*** Data supplied ***

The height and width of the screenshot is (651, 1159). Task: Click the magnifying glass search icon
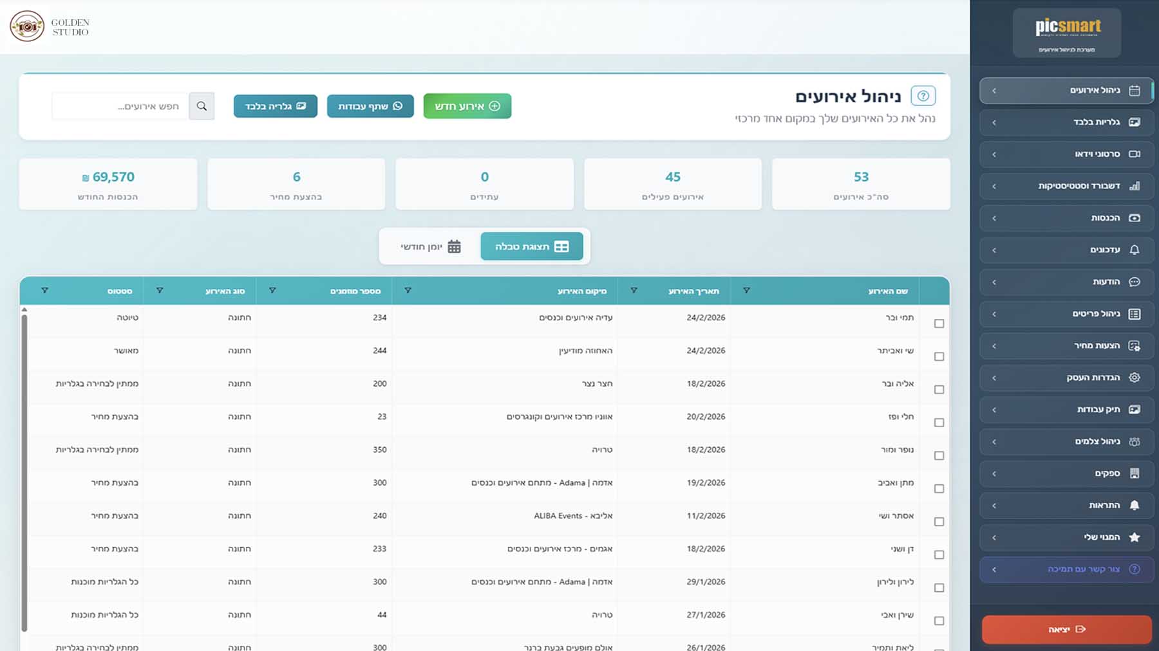[x=202, y=106]
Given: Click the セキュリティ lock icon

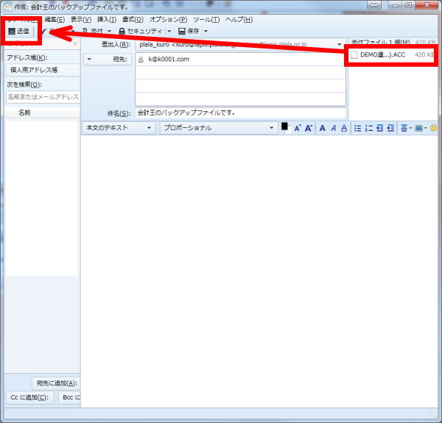Looking at the screenshot, I should (122, 32).
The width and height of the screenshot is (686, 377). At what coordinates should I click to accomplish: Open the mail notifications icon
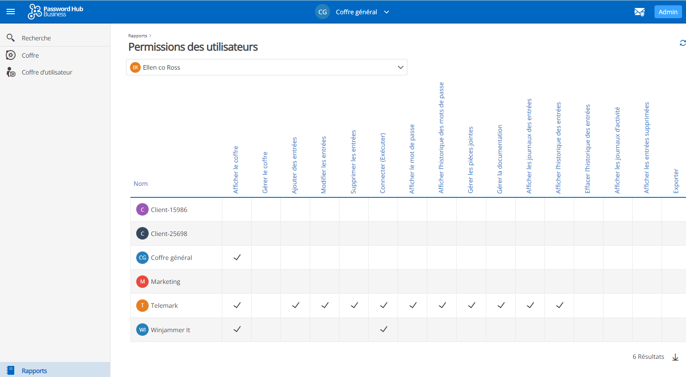click(639, 12)
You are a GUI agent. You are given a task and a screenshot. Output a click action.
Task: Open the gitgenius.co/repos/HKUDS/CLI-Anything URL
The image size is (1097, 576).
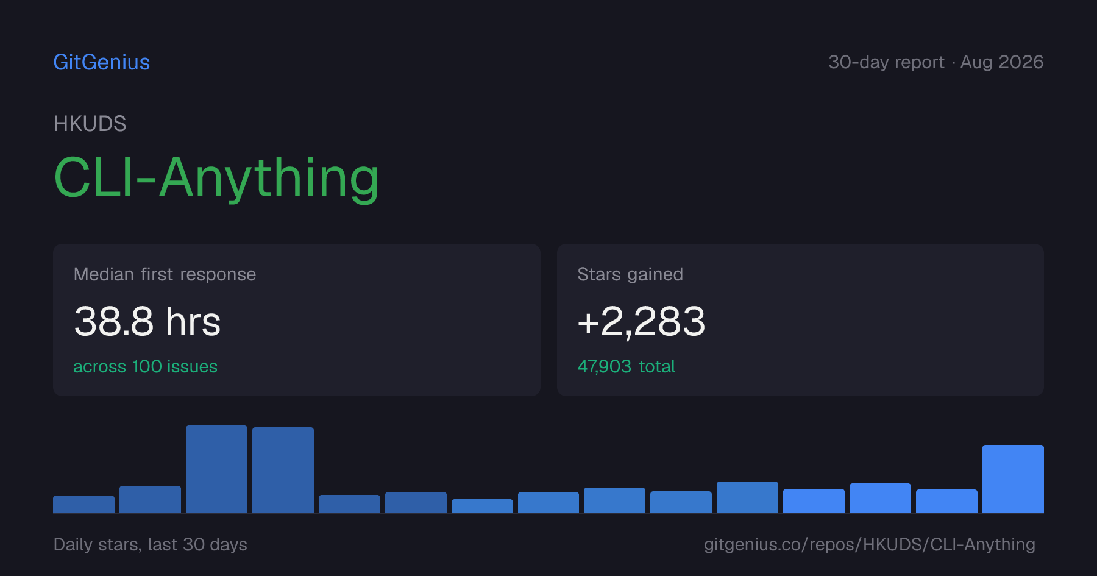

***

» **Task brief**: With the pictures left out, output exactly the lines that begin at the line containing "The width and" and end at the last line of the material.

» **Solution for this task**:
The width and height of the screenshot is (686, 377). At what coordinates should I click to accomplish: Open the mail notifications icon
click(639, 12)
You are a GUI agent. You are given a task and a screenshot. Output a click action.
Task: Open the gitgenius.co/repos/HKUDS/CLI-Anything URL
The image size is (1097, 576).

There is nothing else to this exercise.